Swap "icon" for "button" in the listing below, from its first line through the line containing "Action: click(x=63, y=966)", inclusive, and leave everything else unchanged. Give back only those lines.

• DATASET ROWS
(begin)
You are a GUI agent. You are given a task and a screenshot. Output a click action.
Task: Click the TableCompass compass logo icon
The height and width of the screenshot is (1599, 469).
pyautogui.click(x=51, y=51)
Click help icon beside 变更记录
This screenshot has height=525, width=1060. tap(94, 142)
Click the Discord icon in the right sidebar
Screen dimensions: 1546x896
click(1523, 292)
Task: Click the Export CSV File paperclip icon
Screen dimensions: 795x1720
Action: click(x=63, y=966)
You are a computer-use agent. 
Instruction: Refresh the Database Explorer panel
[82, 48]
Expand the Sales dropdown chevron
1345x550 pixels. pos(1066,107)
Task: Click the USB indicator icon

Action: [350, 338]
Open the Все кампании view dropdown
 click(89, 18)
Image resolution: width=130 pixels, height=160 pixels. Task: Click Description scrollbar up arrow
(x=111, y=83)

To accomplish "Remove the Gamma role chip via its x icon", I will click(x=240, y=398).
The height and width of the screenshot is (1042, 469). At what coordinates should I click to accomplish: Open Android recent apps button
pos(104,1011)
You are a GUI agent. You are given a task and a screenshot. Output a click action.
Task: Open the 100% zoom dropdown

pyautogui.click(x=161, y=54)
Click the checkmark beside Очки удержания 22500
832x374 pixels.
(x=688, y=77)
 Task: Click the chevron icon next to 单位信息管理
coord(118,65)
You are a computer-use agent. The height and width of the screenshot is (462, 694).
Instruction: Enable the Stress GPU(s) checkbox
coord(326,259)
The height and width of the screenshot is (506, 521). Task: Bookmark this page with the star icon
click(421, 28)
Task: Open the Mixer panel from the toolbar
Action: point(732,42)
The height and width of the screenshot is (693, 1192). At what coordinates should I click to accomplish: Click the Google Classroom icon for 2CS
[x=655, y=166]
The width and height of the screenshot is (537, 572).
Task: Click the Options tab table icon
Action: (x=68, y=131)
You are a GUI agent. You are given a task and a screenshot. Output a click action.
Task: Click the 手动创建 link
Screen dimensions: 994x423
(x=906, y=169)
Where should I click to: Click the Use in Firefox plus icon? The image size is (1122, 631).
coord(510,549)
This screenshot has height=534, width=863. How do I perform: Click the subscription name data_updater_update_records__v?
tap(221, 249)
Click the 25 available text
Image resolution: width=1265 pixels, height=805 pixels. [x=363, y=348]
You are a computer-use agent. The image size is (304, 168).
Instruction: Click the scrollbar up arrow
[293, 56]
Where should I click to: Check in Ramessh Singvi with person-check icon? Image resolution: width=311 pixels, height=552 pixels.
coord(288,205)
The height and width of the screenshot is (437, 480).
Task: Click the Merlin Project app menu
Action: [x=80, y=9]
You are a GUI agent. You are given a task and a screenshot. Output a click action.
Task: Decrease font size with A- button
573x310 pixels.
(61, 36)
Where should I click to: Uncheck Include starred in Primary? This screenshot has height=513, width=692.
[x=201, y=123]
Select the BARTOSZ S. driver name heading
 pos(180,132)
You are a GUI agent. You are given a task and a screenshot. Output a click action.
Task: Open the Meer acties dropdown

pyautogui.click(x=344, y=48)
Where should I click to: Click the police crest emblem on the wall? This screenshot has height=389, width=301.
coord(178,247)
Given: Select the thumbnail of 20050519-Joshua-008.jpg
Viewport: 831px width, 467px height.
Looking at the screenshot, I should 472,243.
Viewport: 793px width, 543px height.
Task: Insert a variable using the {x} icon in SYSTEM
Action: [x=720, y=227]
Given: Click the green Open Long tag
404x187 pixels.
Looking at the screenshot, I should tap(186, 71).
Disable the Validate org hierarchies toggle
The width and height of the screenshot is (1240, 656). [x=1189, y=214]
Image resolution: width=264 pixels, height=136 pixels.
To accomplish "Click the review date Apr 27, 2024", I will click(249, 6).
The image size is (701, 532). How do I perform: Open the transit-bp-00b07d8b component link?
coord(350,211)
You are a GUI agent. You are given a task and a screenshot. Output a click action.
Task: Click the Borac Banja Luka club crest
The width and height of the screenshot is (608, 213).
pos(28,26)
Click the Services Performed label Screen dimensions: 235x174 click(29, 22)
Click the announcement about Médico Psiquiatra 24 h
(end)
• IN RESPONSE
You are a GUI agent. You are given a task and a screenshot. Output a click action.
Task: Click the TableCompass compass logo button
The height and width of the screenshot is (1599, 469).
pyautogui.click(x=51, y=51)
Click help button beside 变更记录
This screenshot has height=525, width=1060. tap(94, 142)
Click the Discord button in the right sidebar
Screen dimensions: 1546x896
click(1523, 292)
Task: Click the Export CSV File paperclip button
Screen dimensions: 795x1720
Action: click(x=63, y=966)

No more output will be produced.